> [YOUR INSTRUCTIONS] Copy the data below verbatim, with every line in its original order.

[Start of section]

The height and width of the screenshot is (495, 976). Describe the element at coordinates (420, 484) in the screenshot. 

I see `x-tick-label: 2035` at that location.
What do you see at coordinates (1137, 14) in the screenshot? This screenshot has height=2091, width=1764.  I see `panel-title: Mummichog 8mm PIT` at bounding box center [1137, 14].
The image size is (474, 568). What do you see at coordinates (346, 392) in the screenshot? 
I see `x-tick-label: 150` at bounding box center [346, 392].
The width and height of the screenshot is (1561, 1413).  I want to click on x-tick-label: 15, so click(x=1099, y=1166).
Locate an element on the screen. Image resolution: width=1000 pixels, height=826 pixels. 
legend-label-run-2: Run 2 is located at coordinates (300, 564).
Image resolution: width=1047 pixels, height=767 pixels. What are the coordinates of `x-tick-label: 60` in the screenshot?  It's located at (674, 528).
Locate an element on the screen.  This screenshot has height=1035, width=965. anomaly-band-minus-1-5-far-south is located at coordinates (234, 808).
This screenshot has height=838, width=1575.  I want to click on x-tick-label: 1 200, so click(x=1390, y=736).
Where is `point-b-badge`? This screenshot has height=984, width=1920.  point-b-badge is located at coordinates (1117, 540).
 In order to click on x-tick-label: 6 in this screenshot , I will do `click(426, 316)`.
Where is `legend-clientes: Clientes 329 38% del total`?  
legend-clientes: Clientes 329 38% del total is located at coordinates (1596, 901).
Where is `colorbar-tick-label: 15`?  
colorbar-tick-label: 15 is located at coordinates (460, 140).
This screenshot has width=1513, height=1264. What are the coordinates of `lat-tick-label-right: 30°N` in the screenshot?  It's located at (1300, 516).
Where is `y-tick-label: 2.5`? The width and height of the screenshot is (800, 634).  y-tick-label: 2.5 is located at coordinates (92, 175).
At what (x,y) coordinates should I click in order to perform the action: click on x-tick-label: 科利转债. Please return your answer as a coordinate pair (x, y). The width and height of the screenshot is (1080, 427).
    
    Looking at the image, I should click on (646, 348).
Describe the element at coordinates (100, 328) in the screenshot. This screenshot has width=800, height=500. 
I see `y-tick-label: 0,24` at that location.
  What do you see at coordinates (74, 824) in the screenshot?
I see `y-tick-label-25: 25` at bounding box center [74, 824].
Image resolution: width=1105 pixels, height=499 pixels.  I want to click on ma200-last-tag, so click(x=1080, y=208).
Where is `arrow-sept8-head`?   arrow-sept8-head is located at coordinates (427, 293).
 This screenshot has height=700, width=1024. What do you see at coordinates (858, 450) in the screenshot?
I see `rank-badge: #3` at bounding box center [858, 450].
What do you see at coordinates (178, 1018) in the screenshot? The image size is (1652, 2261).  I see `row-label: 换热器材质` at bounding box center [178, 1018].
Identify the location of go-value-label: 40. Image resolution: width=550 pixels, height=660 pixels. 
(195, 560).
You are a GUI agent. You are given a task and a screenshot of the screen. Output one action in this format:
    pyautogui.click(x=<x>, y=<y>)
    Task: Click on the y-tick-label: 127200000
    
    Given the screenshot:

[End of section]

> [EXPECTED ANSWER]
The height and width of the screenshot is (495, 976). Describe the element at coordinates (420, 484) in the screenshot. 

I see `x-tick-label: 2035` at that location.
What do you see at coordinates (1137, 14) in the screenshot? This screenshot has height=2091, width=1764.  I see `panel-title: Mummichog 8mm PIT` at bounding box center [1137, 14].
The image size is (474, 568). What do you see at coordinates (346, 392) in the screenshot? 
I see `x-tick-label: 150` at bounding box center [346, 392].
The width and height of the screenshot is (1561, 1413).  I want to click on x-tick-label: 15, so click(x=1099, y=1166).
Locate an element on the screen. Image resolution: width=1000 pixels, height=826 pixels. 
legend-label-run-2: Run 2 is located at coordinates (300, 564).
Image resolution: width=1047 pixels, height=767 pixels. What are the coordinates of `x-tick-label: 60` in the screenshot?  It's located at (674, 528).
Locate an element on the screen.  This screenshot has height=1035, width=965. anomaly-band-minus-1-5-far-south is located at coordinates (234, 808).
This screenshot has height=838, width=1575.  I want to click on x-tick-label: 1 200, so click(x=1390, y=736).
Where is `point-b-badge`? This screenshot has height=984, width=1920.  point-b-badge is located at coordinates (1117, 540).
 In order to click on x-tick-label: 6 in this screenshot , I will do `click(426, 316)`.
Where is `legend-clientes: Clientes 329 38% del total`?  
legend-clientes: Clientes 329 38% del total is located at coordinates (1596, 901).
Where is `colorbar-tick-label: 15`?  
colorbar-tick-label: 15 is located at coordinates (460, 140).
This screenshot has width=1513, height=1264. What are the coordinates of `lat-tick-label-right: 30°N` in the screenshot?  It's located at (1300, 516).
Where is `y-tick-label: 2.5`? The width and height of the screenshot is (800, 634).  y-tick-label: 2.5 is located at coordinates (92, 175).
At what (x,y) coordinates should I click in order to perform the action: click on x-tick-label: 科利转债. Please return your answer as a coordinate pair (x, y). The width and height of the screenshot is (1080, 427).
    
    Looking at the image, I should click on (646, 348).
Describe the element at coordinates (100, 328) in the screenshot. This screenshot has width=800, height=500. 
I see `y-tick-label: 0,24` at that location.
  What do you see at coordinates (74, 824) in the screenshot?
I see `y-tick-label-25: 25` at bounding box center [74, 824].
Image resolution: width=1105 pixels, height=499 pixels.  I want to click on ma200-last-tag, so click(x=1080, y=208).
Where is `arrow-sept8-head`?   arrow-sept8-head is located at coordinates (427, 293).
 This screenshot has height=700, width=1024. What do you see at coordinates (858, 450) in the screenshot?
I see `rank-badge: #3` at bounding box center [858, 450].
What do you see at coordinates (178, 1018) in the screenshot? The image size is (1652, 2261).  I see `row-label: 换热器材质` at bounding box center [178, 1018].
Identify the location of go-value-label: 40. Image resolution: width=550 pixels, height=660 pixels. 
(195, 560).
You are a GUI agent. You are given a task and a screenshot of the screen. Output one action in this format:
    pyautogui.click(x=<x>, y=<y>)
    Task: Click on the y-tick-label: 127200000
    
    Given the screenshot:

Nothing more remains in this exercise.